Assassinatos de civis aumentaram sob o regime militar em Burkina Faso, aponta investigação

De 2022 para 2023, mortes de cidadãos pelas forças de segurança aumentaram 70%, gerando protestos dos EUA, da União Europeia e da ONU

Os assassinatos de civis pelas forças de segurança de Burkina Faso cresceram 70% entre 2022 e 2023, de 430 para 735. O aumento coincide com o golpe de Estado que colocou os militares no comando do país em janeiro de 2022, a primeira de duas tomadas de poder ocorridas naquele ano.

Os números foram coletados pela ONG norte-americana Armed Conflict Location and Event Data Project (ACLED), enquanto a agência Associated Press (AP) realizou uma investigação própria para apurar um episódio específico de violência contra a população em novembro do ano passado, supostamente durante uma operação de contraterrorismo realizadas pelas Forças Armadas do país africano.

A violência extremista se instalou em Burkina Faso em 2015, e hoje já são nove anos de confrontos entre os insurgentes e as as forças de segurança. Mais de 20 mil pessoas morreram desde então, segundo a ACLED, e os números de vítimas civis são difíceis de apurar devido às barreiras impostas pelos militares no acesso à informação.

Capitão Ibrahim Traoré, chefe da junta militar que governa Burkina Faso (Foto: twitter.com/capit_ibrahim)

Os ataques extremistas costumavam se concentrar no norte e no leste de Burkina Faso, mas se alastraram por todo o país, com quase metade do território nacional fora do controle do governo. Assim, a nação superou Mali e Níger como epicentro da violência jihadista na região do Sahel.

Após um período de relativa calmaria, a violência aumentou após a tomada do poder pela junta. Oficiais descontentes derrubaram o presidente eleito Roch Marc Christian Kabore, que enfrentava protestos pela forma como combatia a sangrenta insurgência jihadista. Em setembro daquele ano, um segundo golpe levou a nova mudança no poder, com o capitão Ibrahim Traoré assumindo o governo central.

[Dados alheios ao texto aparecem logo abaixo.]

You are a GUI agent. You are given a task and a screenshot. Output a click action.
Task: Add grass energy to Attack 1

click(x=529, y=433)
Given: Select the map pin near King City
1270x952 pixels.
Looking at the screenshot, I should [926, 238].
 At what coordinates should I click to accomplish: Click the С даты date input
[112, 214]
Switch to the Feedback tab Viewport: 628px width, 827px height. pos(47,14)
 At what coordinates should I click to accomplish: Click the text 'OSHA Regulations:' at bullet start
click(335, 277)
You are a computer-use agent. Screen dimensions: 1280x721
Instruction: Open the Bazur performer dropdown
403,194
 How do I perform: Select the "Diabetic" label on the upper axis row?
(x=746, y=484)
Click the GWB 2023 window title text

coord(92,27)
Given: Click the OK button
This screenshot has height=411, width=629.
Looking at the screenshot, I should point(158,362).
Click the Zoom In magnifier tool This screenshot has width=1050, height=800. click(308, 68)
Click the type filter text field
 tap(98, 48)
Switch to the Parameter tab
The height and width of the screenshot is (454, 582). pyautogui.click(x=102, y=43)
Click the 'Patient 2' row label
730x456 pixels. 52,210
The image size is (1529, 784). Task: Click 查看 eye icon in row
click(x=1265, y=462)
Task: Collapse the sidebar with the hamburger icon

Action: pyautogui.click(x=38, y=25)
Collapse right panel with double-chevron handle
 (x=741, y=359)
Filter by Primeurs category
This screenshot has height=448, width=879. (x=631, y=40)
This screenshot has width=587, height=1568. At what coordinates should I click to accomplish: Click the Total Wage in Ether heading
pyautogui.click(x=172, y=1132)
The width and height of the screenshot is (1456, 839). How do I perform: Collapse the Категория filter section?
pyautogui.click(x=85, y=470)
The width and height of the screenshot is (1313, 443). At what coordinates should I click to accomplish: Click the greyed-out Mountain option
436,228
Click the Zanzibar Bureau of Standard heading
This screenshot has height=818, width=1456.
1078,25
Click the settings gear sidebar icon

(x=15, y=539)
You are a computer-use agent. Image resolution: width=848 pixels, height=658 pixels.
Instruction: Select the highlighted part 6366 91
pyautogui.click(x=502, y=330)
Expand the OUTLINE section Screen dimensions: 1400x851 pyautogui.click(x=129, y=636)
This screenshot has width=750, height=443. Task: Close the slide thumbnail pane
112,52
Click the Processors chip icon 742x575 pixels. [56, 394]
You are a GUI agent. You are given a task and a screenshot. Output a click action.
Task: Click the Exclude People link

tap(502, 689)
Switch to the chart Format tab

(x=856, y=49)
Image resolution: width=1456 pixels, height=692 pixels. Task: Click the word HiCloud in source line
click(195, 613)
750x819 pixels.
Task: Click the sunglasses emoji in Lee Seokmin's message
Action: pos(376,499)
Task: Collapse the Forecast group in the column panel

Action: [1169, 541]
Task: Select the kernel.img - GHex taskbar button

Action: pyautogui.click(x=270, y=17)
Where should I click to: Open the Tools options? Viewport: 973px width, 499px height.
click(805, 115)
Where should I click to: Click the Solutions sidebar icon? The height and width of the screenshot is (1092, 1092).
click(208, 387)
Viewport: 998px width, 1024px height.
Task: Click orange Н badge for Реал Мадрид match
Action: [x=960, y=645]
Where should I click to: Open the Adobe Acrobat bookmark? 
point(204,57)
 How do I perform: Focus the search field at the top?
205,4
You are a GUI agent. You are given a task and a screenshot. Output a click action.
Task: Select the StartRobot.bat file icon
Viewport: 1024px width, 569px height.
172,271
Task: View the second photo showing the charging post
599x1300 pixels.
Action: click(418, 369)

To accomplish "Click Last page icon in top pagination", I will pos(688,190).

A luta contra o extremismo é a principal bandeira do governo militar, e os civis têm sido atingidos tanto quando os insurgentes. Um importante elemento a ser considerado nesse cenário é a expulsão das tropas da França, foçada a evacuar seus cerca de 400 soldados. No lugar chegaram sobretudo mercenários russos do Wagner Group, que agora tem futuro indefinido devido à morte de seu líder, Evgeny Prigozhin.

Massacre de novembro

Um episódio em particular ilustra o impacto que a suposta luta do governo militar contra o terror tem sobre os civis. Em 5 de novembro, as Forças Armadas realizaram uma operação em Zaongo, uma aldeia no centro do país, e os relatos sobre o número de mortos variam. Há quem fale em 70 civis assassinados, mas a conta pode subir para até 200 segundo alguma fontes.

A AP teve acesso a fotos tiradas por três sobreviventes, que mostram inclusive mulheres e bebês entre os mortos. Segundo as testemunhas, os agressores vestiam uniformes militares com a bandeira de Burkina Faso, o que descarta a hipótese de o massacre ter sido conduzido por jihadistas.

A ONU (Organização das Nações Unidas), a União Europeia (UE) e o governo dos EUA cobraram o governo para que apurasse o massacre, e a Promotoria de Justiça disse ter iniciado uma apuração. Até hoje, no entanto, nenhuma informação foi repassada aos sobreviventes ou aos familiares das vítimas.

Não se sabe ao certo o que levou o governo a ordenar o ataque, mas o argumento frequentemente usado pelos militares para agir contra civis é o de que eles colaboram com os extremistas. Tais operações se tornaram frequentes após a expulsão das tropas francesas e são hoje conduzidas em parceria com os russos, que atuam também para assegurar a manutenção da junta militar no poder.

Dissidentes recrutados para lutar

No início de novembro, pouco após o massacre, a ONG Human Rights Watch (HRW) também acusou a junta militar de recrutar dissidentes, entre eles jornalistas, ativistas e membros de partidos de oposição, para servirem às Forças Armadas em operações de segurança.

A “mobilização geral” seria parte de uma campanha do governo central para retomar territórios ocupados por jihadistas, com muitos cidadãos convocados para lutar mesmo contra sua própria vontade. Segundo a ONG, o objetivo central ao convocar os críticos é silenciá-los, o que configura uma violação dos direitos humanos.

“A junta de Burkina Faso está usando a legislação de emergência para silenciar a dissidência pacífica e punir os seus críticos”, disse Ilaria Allegrozzi, investigadora sênior da HRW para o Sahel. “O governo não deve responder aos grupos armados islâmicos abusivos com mais violações dos direitos humanos, mas deve, em vez disso, reforçar os esforços para proteger os civis e defender os direitos básicos à liberdade de expressão e de expressão.”